Azure Private Link allows you to access Azure PaaS services over a private endpoint in in your virtual network. To make your Azure PaaS resources accessible via Private links, you will need to:

  1. Create one or more private endpoints for the Azure resource
  2. Create a DNS record for the private endpoint on the specific Azure Private DNS Zone for the particular Private Link service

If you are operating within a Azure Enterprise Scale Landing Zone architecture, you may face the challenge of creating the DNS records for the private endpoints due to the limitation in security permissions. For example, the following diagram is copied from Microsoft’s Azure Enterprise Scale Landing Zone documentation:


When you are creating Private Endpoints for resources in a Landing Zone subscription (or any subscriptions), to create the DNS record (Microsoft.Network/privateEndpoints/privateDnsZoneGroups resource) in the associated Private DNS Zone, the identity you are creating the Private Endpoints with will need to have required permissions (i.e. Network Contributor) to the Private DNS Zone hosted in the Connectivity subscription. From security point of view, this requirement could be a challenge, since you don’t really want to start assigning this permission to everyone who needs to create private endpoints for their resources. If you are managing the Azure infrastructure for your organization, in addition to the security challenge, you would also want to simplify the process of creating Private Endpoints for the Azure PaaS resources for your end users, since your users may not know which Private DNS zones are required for which services, not to mention some services require separate Private DNS zones in each Azure region.

In the several previous engagements, we have implemented a solution to address the above challenges. The solution is to use Azure policy to automatically create the DNS records for the Private Endpoints to appropriate Private DNS zones using DeployIfNotExists (DINE) effect. Although you will need to create a policy definition for each Private Endpoint type, but for the most of the services, the policy definitions are mostly the same except for few lines. (Actually, I can probably create a generic policy definition for most of the common scenarios, but I have been lazy.)
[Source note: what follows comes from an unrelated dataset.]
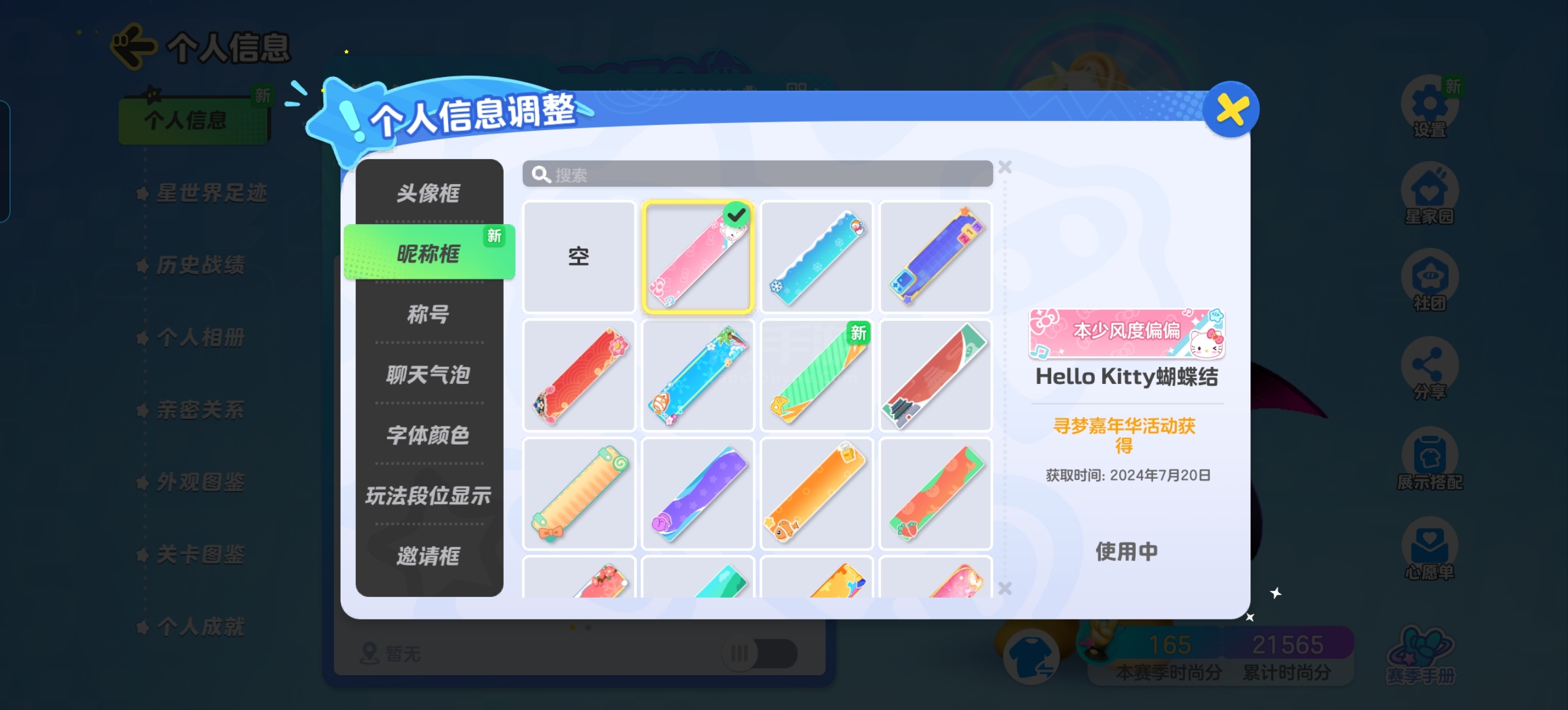Choose the green striped frame marked 新
The height and width of the screenshot is (710, 1568).
point(817,376)
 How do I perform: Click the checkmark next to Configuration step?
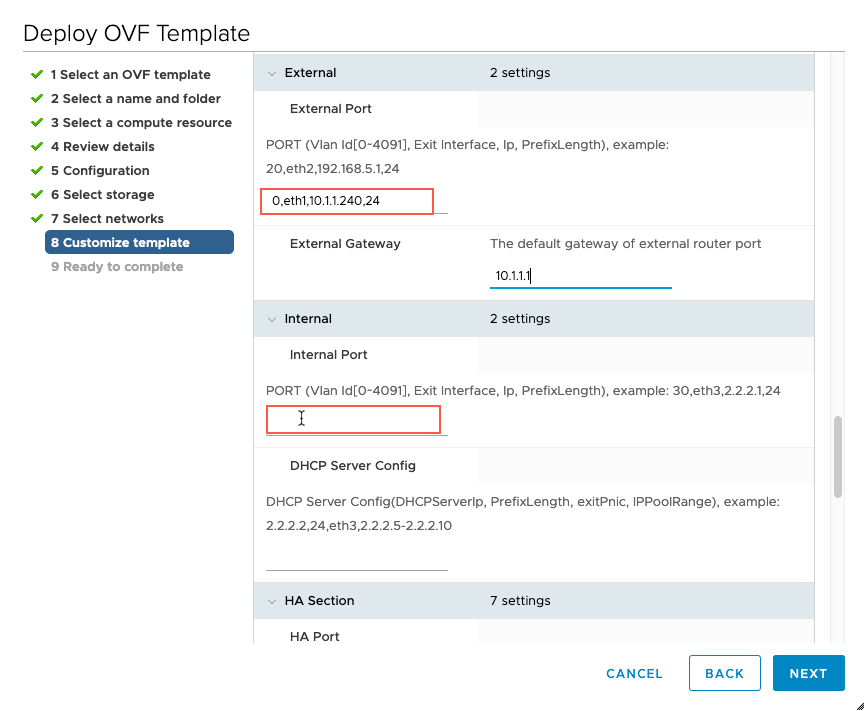[37, 170]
I have created few sample policies for the following Azure PaaS services:

  • Azure Key Vault
  • Azure Databricks Workspace
  • Azure Storage Account Blob Service
  • Azure Storage Account File Service
  • Azure Recovery Services Vault (Backup)

You can find them in my Azure Policy Github repo

If you need to create a new policy definition for a service (for example Azure DataLake v2), other than the policy definition name and parameter display names, the only thing you need to modify is the following line:


Let’s say you would copy the policy definition from the Azure Key Vault policy, then change the above highlighted line to "equals": "dfs" since the groupId property of the private endpoint for Azure DataLake v2 is dfs. You can find all supported values for the the groupId property in the Subresources column of the table in the following link:

When assigning the policy, you will need to provide the resource Id of the Private DNS zone associated to the specific private link service. You will also need to create at least the Network Contributor role for the policy assignment Managed Identity to the Private DNS zone.
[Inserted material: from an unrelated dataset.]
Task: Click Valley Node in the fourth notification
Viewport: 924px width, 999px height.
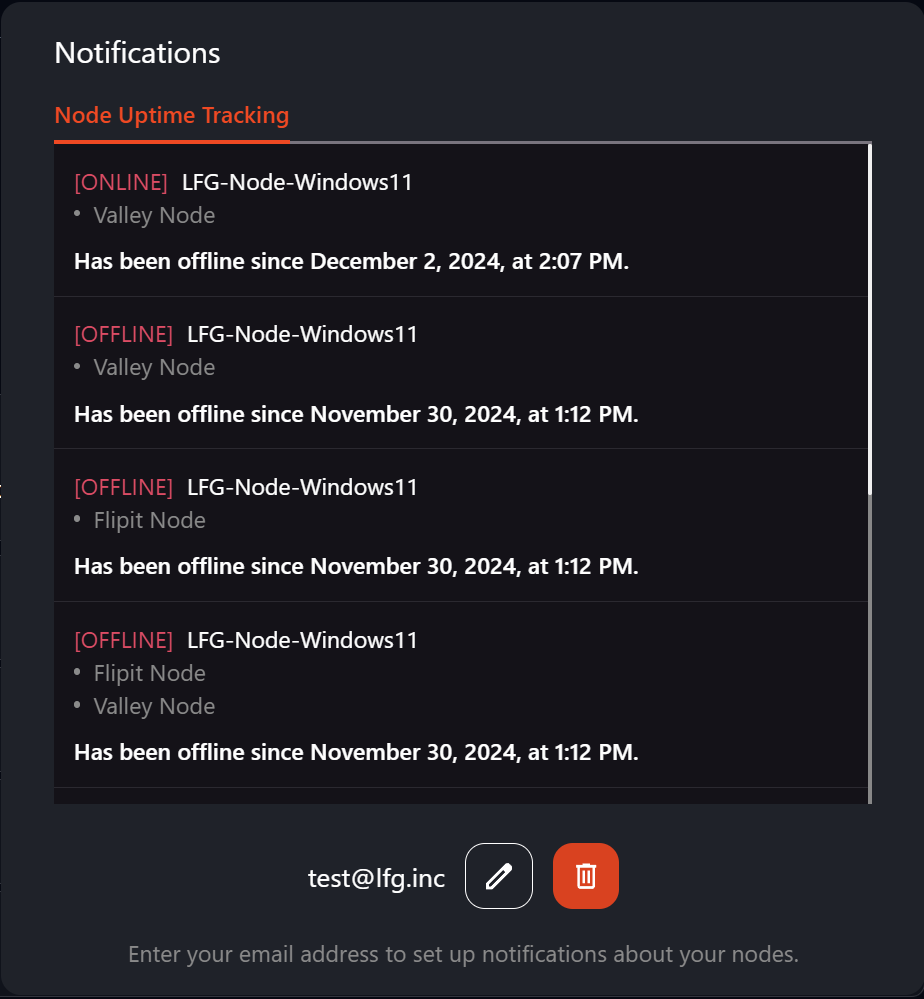Action: [154, 707]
For most of the Azure services, one private endpoint requires only one private IP address and one DNS record on one private DNS zone, however, some resources require multiple private IP addresses and DNS records on multiple Private DNZ zones (i.e. Azure Cosmos DB, Azure Kubernetes Services, Azure Backup on Recovery Services Vault, etc.). For these resources, the policy definitions are more complicated. I will not be able to cover them all here in this post.

Since I have already developed a policy definition for Azure Backup on Recovery Services Vault, I have included it in above mentioned GitHub repo (direct link HERE). With Azure Backup, you will need to create DNS records on Azure Storage blob service and queue service, as well as the region-specific DNS zone for Azure backup.

NOTE: Azure Backup also creates additional DNS records and private IP addresses on-demand, you will also need to enable System Assigned Managed Identity for the RSV and assign permission to the RSV resource group as well as the VNet where the private endpoints are connected to. This requirement is documented HERE.

Lastly, I would also want to mention my colleague and friend Ahmad Abdalla again, who have initially worked with me on some of these policy definitions in a customer engagement a while back.